Fiona Foley The oyster fishermen 1, ultrachrome print edition of 15 60 x 80cm
In this new body of work, Foley again explores the greater historical narrative of Queensland and it's treatment of indigenous people. Through a series of 16 sepia-toned and hand-tinted photographs, she examines, in particular, the relationship between fishermen and indigenous people which she describes as one of exploitation and harsh brutality.
The narrative in this series, The Oyster Fishermen, starts off poetically enough, but by the final six images, we have witnessed a harrowing ordeal that ends in death. It is most likely that this work is based on historical fact, however the artist does not wish to disclose factual details of the situation, but rather let the images tell their own story. As viewers, we are confronted with the cruelty and senseless violence perpetrated against a young woman and are left to imagine the retribution, or lack thereof, for the offence.
This is an interesting stance, especially as she is also showing in Undisclosed, the current National Indigenous Art Triennial at the National Gallery of Australia, curated by Carly Lane. This exhibition makes us aware that art isn't always about "full disclosure". Every culture, every family, every person has their own mysteries and secrets, and what we see and hear is moderated not only by what is presented to us, but also by what we bring to the situation - our own cultural understanding of history.
Let a hundred flowers bloom, 2010, Foley's work in Undisclosed, examines the little talked about use of opium in Queensland in the late-1800s and the consequences for the Aboriginal population of Queensland. The repercussions of the Aboriginals Protection and Restriction of the Sale of Opium Act 1897.

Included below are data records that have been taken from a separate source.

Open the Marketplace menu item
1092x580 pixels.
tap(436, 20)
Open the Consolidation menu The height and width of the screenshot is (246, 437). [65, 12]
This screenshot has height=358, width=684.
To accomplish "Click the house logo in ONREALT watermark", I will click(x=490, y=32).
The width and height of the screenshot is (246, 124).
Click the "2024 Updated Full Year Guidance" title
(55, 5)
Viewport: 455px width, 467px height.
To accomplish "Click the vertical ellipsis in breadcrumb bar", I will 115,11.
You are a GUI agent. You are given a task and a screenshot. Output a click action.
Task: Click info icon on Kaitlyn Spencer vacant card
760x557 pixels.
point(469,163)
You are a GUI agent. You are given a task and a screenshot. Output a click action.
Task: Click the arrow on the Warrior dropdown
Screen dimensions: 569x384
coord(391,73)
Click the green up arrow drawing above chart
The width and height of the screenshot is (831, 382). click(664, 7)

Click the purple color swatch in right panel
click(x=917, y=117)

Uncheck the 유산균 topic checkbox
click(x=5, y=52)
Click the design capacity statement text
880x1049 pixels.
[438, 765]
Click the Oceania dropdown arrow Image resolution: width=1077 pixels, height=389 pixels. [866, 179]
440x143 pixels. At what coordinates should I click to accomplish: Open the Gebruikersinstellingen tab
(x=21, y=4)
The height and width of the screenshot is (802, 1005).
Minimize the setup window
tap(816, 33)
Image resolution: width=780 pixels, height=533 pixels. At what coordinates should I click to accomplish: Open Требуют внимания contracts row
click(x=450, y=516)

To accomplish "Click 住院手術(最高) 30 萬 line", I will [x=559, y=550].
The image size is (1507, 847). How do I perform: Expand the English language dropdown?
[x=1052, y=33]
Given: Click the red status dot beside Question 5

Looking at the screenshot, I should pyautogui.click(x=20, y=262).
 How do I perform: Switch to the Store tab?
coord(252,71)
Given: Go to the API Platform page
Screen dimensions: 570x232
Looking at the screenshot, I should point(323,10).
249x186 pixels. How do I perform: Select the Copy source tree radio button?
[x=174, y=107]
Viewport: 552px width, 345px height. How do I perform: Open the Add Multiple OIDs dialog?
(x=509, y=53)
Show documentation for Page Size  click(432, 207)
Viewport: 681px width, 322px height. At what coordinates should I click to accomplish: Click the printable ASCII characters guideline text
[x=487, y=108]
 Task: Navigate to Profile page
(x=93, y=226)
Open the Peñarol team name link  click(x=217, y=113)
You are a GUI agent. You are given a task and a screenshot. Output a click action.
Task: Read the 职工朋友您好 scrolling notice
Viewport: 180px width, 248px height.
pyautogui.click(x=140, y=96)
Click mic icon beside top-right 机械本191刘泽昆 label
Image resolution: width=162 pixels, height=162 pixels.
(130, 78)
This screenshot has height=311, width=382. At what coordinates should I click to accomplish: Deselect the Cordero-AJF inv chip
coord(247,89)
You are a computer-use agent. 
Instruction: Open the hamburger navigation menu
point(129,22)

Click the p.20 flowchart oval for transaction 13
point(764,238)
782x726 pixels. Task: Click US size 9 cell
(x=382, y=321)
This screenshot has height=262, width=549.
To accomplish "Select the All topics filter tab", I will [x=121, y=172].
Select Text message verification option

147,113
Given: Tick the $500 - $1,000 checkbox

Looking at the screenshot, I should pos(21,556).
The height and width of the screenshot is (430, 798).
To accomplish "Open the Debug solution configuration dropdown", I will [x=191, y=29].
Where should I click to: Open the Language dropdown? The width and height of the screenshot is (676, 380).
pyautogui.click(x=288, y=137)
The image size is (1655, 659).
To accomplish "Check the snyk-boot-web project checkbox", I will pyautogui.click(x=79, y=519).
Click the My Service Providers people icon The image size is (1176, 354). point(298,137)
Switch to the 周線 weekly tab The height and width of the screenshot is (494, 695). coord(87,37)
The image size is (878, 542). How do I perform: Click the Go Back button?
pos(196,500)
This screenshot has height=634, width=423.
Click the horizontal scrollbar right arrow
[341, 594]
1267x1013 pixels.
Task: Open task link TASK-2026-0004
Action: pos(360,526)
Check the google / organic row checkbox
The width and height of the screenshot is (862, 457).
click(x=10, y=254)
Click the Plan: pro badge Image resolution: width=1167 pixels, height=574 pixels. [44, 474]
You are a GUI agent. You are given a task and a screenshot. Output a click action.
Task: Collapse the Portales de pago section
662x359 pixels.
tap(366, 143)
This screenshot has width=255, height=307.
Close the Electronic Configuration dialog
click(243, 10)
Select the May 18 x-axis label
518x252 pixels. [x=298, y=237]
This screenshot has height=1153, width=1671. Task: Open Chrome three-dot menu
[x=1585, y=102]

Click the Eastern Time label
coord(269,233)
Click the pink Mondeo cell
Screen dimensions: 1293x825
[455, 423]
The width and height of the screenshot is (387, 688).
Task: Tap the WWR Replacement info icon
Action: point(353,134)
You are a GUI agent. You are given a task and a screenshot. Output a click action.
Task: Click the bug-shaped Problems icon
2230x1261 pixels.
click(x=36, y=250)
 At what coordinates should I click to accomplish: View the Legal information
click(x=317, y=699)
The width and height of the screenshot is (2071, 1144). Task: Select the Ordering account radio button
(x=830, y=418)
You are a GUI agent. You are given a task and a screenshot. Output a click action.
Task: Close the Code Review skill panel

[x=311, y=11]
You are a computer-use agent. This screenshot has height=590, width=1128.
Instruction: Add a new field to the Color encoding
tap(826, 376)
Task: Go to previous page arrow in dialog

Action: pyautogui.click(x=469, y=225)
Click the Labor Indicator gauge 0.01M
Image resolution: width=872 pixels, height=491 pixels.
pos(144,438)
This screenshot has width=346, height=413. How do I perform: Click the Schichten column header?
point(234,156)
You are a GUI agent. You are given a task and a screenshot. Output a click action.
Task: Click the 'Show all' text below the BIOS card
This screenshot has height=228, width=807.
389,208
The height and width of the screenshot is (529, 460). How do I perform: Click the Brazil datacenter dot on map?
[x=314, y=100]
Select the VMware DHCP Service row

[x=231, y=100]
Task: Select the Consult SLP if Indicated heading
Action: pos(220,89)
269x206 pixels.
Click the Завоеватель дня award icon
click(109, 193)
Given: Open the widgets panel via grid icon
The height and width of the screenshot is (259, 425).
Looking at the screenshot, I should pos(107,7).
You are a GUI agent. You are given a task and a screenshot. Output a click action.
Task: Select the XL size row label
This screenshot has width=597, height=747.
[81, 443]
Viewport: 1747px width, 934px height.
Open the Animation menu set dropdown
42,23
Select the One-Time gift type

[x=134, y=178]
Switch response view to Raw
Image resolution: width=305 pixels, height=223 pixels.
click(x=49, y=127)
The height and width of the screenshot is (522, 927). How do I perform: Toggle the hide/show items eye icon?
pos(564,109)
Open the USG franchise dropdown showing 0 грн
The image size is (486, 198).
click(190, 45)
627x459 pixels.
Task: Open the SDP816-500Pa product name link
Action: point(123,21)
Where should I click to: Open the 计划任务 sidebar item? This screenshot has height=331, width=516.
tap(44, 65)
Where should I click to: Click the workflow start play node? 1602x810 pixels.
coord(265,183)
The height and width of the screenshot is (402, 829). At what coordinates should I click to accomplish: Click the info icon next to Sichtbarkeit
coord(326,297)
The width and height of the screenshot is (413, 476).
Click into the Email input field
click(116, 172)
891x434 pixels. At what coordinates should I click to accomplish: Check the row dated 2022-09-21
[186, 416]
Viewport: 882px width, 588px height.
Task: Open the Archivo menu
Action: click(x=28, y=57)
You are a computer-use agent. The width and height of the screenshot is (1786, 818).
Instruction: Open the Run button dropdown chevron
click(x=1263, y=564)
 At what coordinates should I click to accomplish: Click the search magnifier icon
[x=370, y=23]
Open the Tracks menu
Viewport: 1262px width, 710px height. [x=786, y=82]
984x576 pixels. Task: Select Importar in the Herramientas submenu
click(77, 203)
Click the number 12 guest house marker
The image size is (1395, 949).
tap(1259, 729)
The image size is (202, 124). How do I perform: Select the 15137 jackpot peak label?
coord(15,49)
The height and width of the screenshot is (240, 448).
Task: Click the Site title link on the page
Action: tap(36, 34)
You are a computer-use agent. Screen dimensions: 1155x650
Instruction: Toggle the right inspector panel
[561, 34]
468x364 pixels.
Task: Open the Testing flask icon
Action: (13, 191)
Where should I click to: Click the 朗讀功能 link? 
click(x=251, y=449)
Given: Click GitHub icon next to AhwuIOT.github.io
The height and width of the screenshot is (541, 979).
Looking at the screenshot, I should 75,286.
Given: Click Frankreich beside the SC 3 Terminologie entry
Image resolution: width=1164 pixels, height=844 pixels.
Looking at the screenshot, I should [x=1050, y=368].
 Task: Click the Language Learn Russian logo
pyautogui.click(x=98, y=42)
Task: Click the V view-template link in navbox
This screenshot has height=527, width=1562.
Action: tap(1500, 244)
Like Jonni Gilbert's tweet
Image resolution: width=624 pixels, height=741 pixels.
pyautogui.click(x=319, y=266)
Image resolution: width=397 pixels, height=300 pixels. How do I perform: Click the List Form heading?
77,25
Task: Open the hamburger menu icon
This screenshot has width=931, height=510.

Foley has never shied away from making tough, political statements. Bearing Witness exhibited on Cockatoo Island for the Biennale of Sydney in 2010 was a strong and poignant series of photographs, particularly in light of the Palm Island court case at the time. The works currently showing at Niagara, and also at the Triennial at the National Gallery in Canberra are equally as powerful in their investigation to reveal historical truth.